Herr Laschet, ich kann Ihnen zur Vermeidung solcher Pannen anbieten, dass ich Sie in meinen Newsletter-Verteiler aufnehme. Ich habe nämlich bereits im Oktober darüber informiert, dass die Sachkostenpauschale nicht gekürzt wird. Jetzt wollen die Regierungsfraktionen das offenbar doch tun. Ich kann Ihnen aber voraussagen, meine Damen und Herren von CDU und FDP: Das wird kein leichter Gang werden,

(Beifall von den GRÜNEN)

um den Kindertagesstätten nach dem KiBizDesaster jetzt klarzumachen, dass sie noch einmal mit 40 Millionen € zur Ader gelassen werden.

Fatal und bedauerlich ist es, dass das kein Versehen ist, meine Damen und Herren, sondern das passt in das Muster der unzulänglichen Amtsführung des Ministers Laschet.

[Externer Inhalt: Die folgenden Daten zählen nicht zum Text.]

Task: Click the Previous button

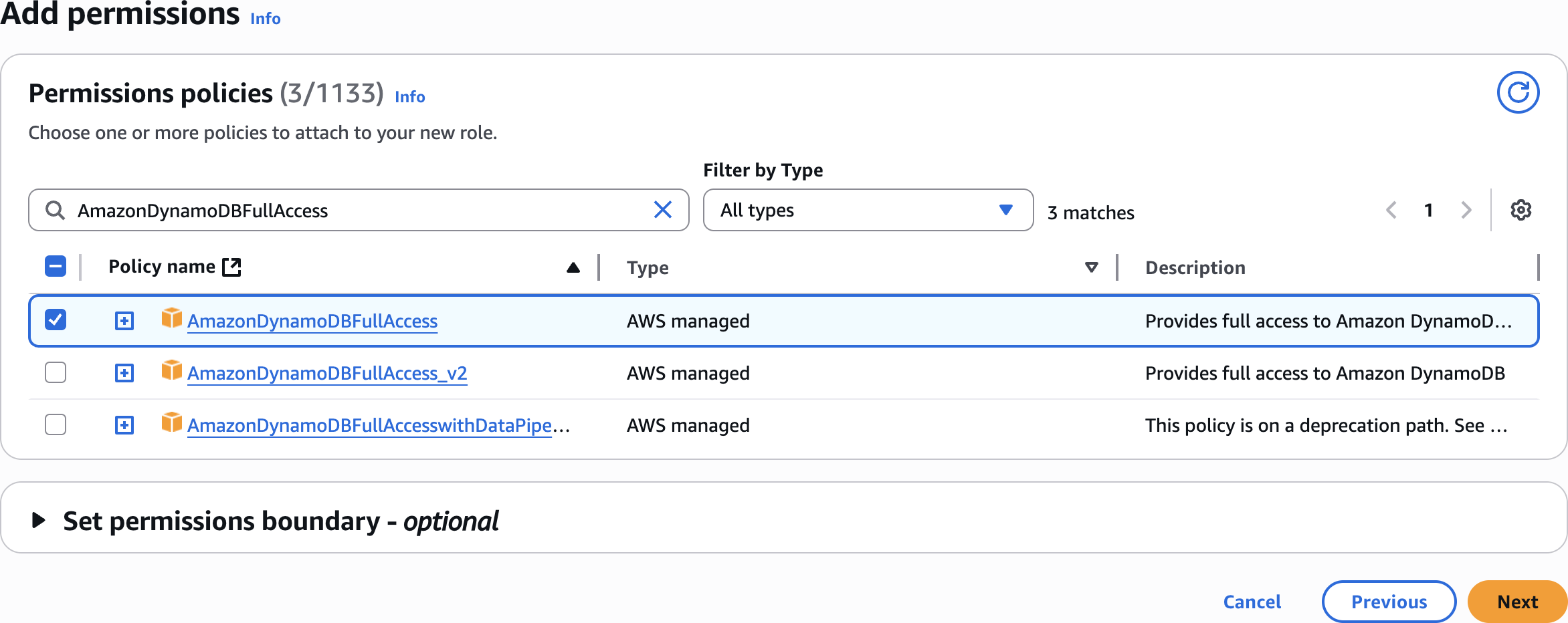Action: coord(1389,602)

Das Muster setzt sich zusammen aus dem verkorksten Kindergartengesetz, dem ganzen untauglichen Verfahren der Sprachstandserhebung, dem rechtlich nicht haltbaren Zertifizierungsverfahren bei Familienzentren, Ihrer inszenierten Show-Veranstaltung zur Instrumentalisierung von Kindern. All das ist das Muster Ihrer Amtsführung und zeigt: Sie können es einfach nicht. Sie sind offenbar den Anforderungen, die dieses Amt mit sich bringt, nicht gewachsen. Schöne Worte allein sind nicht ausreichend, um ein Ministeramt zu füllen.